Messi, like Bielsa, is from Rosario, the third city of Argentina, which dominates its vast agricultural interior. Agricultural regions are rarely hotbeds of revolution but Rosario was different in the days when it was in a ferment of Peronism, that strange mixture of union power, working-class rhetoric and right-wing posturing, glamorised for ever by the musical Evita.

By the time the young Marcelo Bielsa was disobeying his father and not just supporting but starting to play for Rosario's main club, Newell's Old Boys, at left-back, the army decided it had endured enough of this and put its tanks on to the streets of Buenos Aires. Unlike the Peronists, the junta knew exactly what they stood for. To a man, they were card-carrying fascists.

Bielsa was probably confirmed in his radical views the day his elder brother, Rafael, "disappeared". Rafael ended up in El Castillo, one of the junta's most notorious torture centres, and was eventually exiled to Spain. Perhaps not surprisingly, Marcelo studied law.

The other dictatorship Bielsa has always fought against is what he calls "the dictatorship of results", a regime that oppresses Chelsea. After a knee injury forced him out of playing, he became obsessed with tactics and the need to win well. His signature formation is a 3-1-3-3 designed to press teams hard.

In the November rain, at Bilbao's soon-to-be demolished San Mames, they met Barcelona full on. "They came at us like beasts," said Guardiola afterwards. "I have never played a team that were so aggressive and who denied us so much space." Appropriately – given that the Basques call the San Mames "The Cathedral" – Guardiola called it a "hymn to football". It finished 2-2.

Bielsa's search for perfection reached its peak when he was made manager of Argentina. It was 2002, the army was gone, the Peronists were back, brother Rafael was a few months away from being appointed Argentina's foreign secretary.

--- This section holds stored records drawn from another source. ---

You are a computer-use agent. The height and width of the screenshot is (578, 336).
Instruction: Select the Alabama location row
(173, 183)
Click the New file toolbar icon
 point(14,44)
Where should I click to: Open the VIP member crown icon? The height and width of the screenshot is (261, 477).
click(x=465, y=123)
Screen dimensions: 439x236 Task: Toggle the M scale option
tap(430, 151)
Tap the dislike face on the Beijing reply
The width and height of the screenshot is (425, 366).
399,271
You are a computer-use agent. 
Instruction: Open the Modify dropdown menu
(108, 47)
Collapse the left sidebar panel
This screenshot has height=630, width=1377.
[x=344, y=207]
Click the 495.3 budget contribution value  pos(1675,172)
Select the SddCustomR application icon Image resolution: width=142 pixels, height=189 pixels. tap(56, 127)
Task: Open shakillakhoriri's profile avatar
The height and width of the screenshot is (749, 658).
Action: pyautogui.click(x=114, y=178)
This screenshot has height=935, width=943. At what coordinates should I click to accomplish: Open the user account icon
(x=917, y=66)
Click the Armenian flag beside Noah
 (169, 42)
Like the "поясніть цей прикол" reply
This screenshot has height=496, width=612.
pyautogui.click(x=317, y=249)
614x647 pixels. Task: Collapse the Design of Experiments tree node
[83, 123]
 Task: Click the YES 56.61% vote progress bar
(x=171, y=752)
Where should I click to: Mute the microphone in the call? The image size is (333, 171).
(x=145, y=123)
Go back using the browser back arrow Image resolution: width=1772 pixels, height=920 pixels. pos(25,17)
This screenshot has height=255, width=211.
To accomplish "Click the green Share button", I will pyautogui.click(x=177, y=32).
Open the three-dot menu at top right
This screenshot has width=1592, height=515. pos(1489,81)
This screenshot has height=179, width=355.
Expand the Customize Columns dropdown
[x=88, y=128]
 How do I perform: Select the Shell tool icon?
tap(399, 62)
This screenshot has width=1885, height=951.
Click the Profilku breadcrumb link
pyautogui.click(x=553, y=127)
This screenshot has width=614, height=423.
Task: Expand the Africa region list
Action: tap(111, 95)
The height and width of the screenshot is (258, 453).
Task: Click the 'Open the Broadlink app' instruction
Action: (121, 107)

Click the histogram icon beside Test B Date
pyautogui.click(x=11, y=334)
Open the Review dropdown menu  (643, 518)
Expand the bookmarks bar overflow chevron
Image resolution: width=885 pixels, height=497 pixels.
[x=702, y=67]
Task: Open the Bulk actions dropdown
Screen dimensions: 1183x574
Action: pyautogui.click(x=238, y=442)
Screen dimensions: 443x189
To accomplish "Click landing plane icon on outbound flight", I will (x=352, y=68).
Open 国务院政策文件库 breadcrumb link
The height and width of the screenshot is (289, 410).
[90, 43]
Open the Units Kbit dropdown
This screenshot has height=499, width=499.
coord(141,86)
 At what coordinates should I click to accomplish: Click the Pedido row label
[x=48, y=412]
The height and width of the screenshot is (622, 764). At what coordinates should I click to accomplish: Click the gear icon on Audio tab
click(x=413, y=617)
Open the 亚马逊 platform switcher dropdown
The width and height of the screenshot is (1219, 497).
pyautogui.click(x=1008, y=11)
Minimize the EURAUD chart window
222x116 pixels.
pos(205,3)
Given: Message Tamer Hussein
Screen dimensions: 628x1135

Marcelo would be radical, refusing to pair Gabriel Batistuta and Hernan Crespo as the media demanded and falling out with Javier Saviola. They flopped in the 2002 World Cup, but by trusting young talents like Javier Mascherano and the urchin from the tower blocks of Fuerte Apache, Carlos Tevez, he took Argentina to the gold medal at the Athens Olympics. Then he walked away, returning to take Chile to South Africa in 2010.

Athletic Bilbao was a strange club choice for him. Founded by shipyard workers from Sunderland, it has a tradition of direct football: its centre-forward, Fernando Llorente, is a kind of Spanish Shearer. It has only ever signed Basques. He began, naturally, with a tactical revolution, changing Bilbao's whole style of play ... as United will see tonight.